Tamam, Avrupa’daki tecrübeden yoksunuz. Duymaktan usandığımız “aşırı sağın yükselişi” söz öbeğinin nasıl siyasetin merkezine yerleşebildiğine ya da halkın ne tür bir korku ve panikle siyasal tercihlerini belirlediğine yabancıyız. Bunun Avrupa’daki sömürücüler tarafından nasıl araçsallaştırıldığını, kullanışlı hale getirildiğini görüyor ve öfkeleniyoruz. Hatta faşizmi acı bir şekilde deneyimlemiş olsaydık bile meselenin ortadan kalkmayacağının en büyük kanıtı oluyor Avrupa. Ama nazizmi Almanya'da, faşizmi İtalya'da belli bir dönem iktidara gelmiş alelade hükümetler gibi değerlendirip, buradaki faşistlere de Alman ya da İtalyan olmadıkları için faşist gözüyle bakmazsanız hesabını veremeyeceğiniz bir hataya sürüklenmiş oluyorsunuz.
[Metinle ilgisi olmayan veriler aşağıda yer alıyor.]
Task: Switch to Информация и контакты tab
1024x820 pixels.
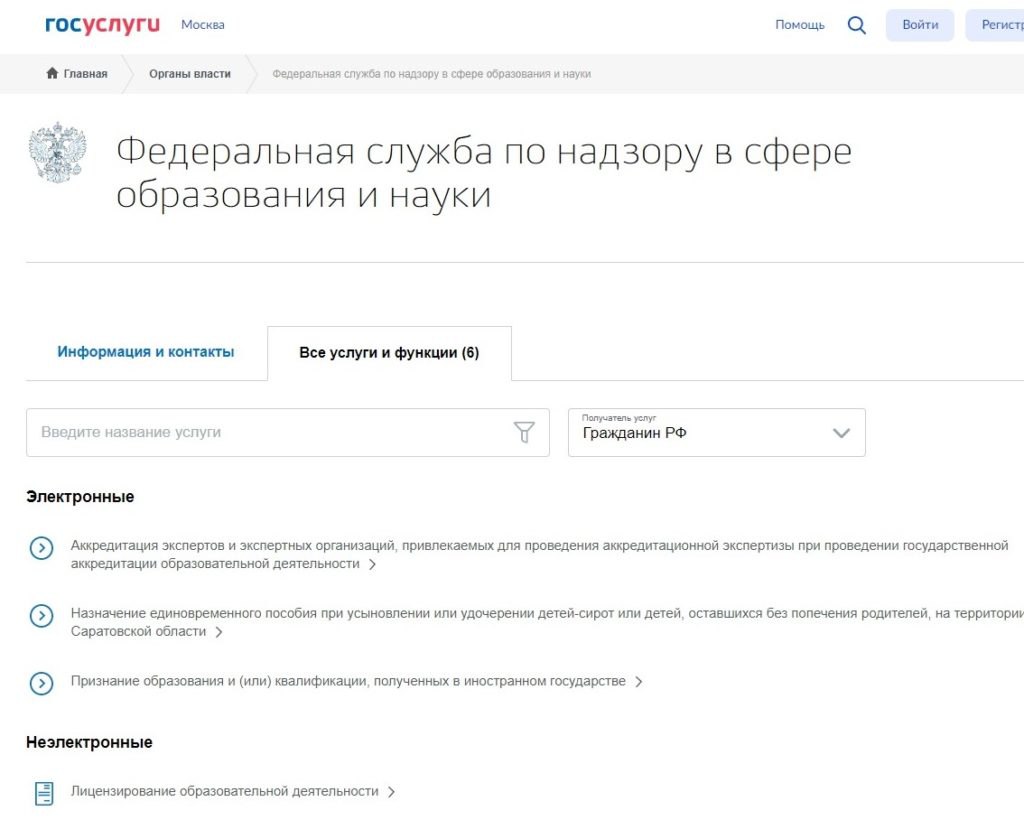Action: coord(146,352)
İster milliyetçi ister Osmanlıcı olsun irredantizm faşizme götürür.
Dışarıya yayılarak içerideki sömürünün üstünü örtme stratejisi faşizme götürür.
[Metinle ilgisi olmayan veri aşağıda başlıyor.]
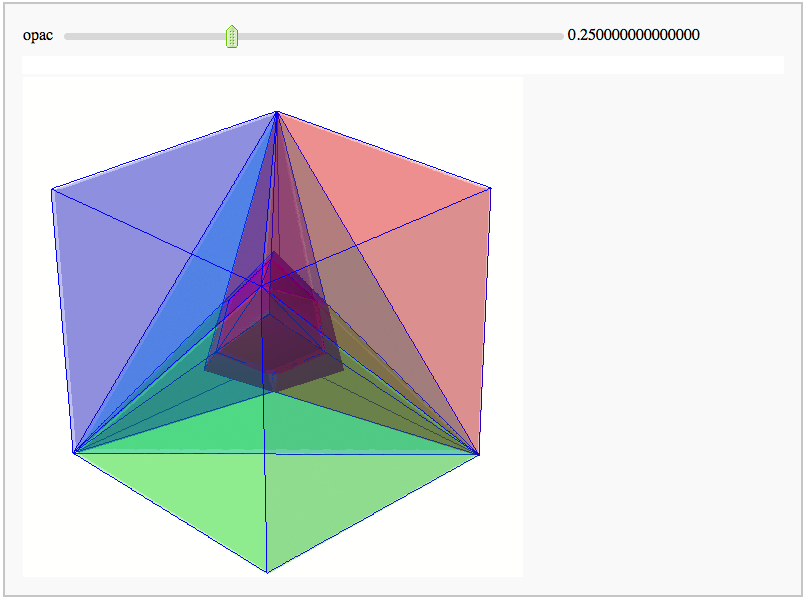Click the opac slider track right of handle
Screen dimensions: 809x600
(400, 36)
Kapitalistleri iyiler ve kötüler olarak tasnif edip, buna bağlı komplo teorileri ile asılsız sonuçsuz taraflaşmalar üretmek faşizmin karakteridir.
Sınıfı yok saymak, toplumu yekpare görmek, sömürge oluşturma ihtiyacını bir bütün olarak topluma mal etmek faşizmin karakteridir.
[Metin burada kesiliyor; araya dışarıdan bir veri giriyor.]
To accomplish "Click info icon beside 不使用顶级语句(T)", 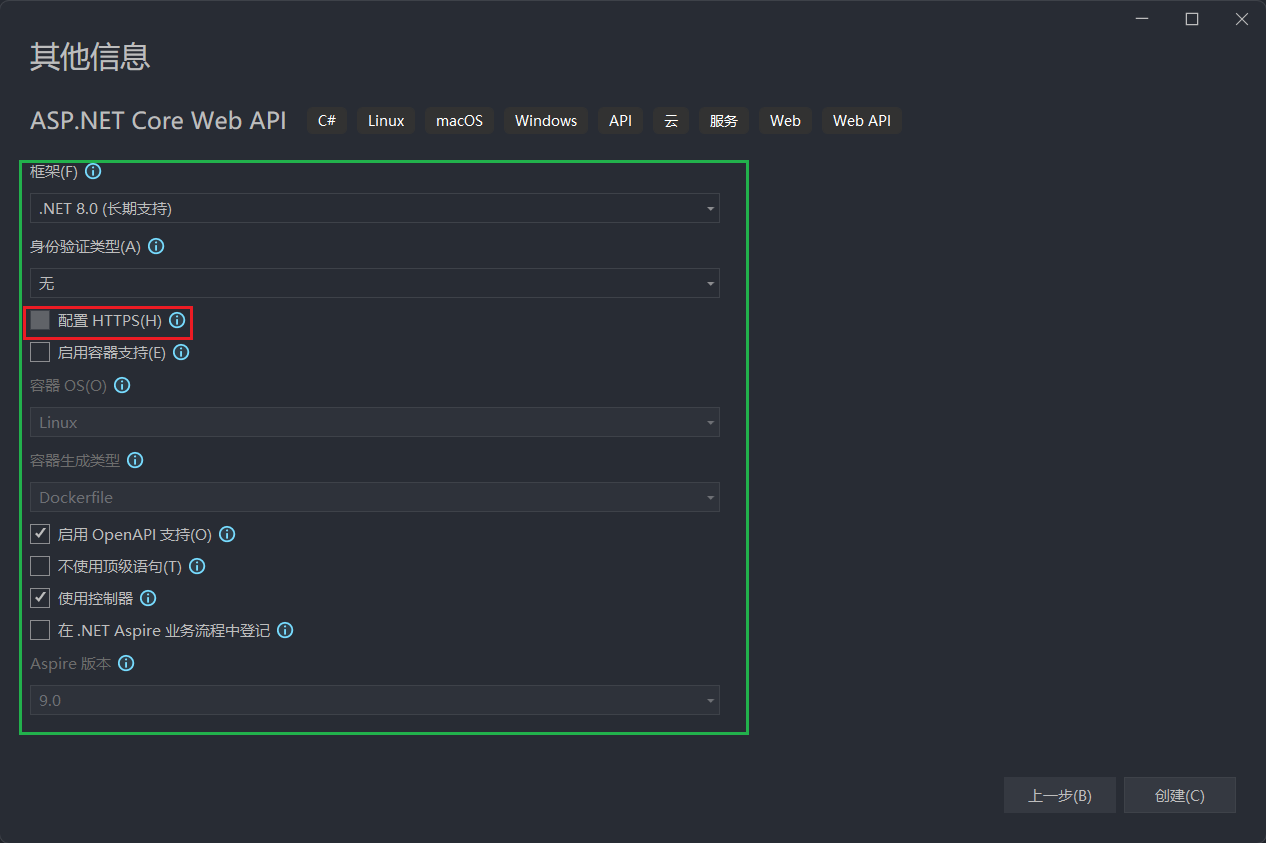I will click(197, 567).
Köprünün altından çok sular akmış, öncelikler değiştirilmeye çalışılmış, bazı acılar unutturulmuş, hafıza silinmeye çalışılmış olabilir. Bizim görevimiz hatırlatmak, safları netleştirmek, buna göre mücadele etmektir. Herkes tavrının tarih karşısında iki yüzlü olup olmadığını gözden geçirmeli, çelişkili pozisyonlarla faşizme alan açmaktan kaçınmalıdır.

İkinci Dünya Savaşı felaketini yaşamamış olmak bu halkın şansıdır. Halkını tecrübe etmediği tehlikelere karşı uyarmak ve tarihin henüz vermediği derslere hazırlamak da aydın sorumluluğudur.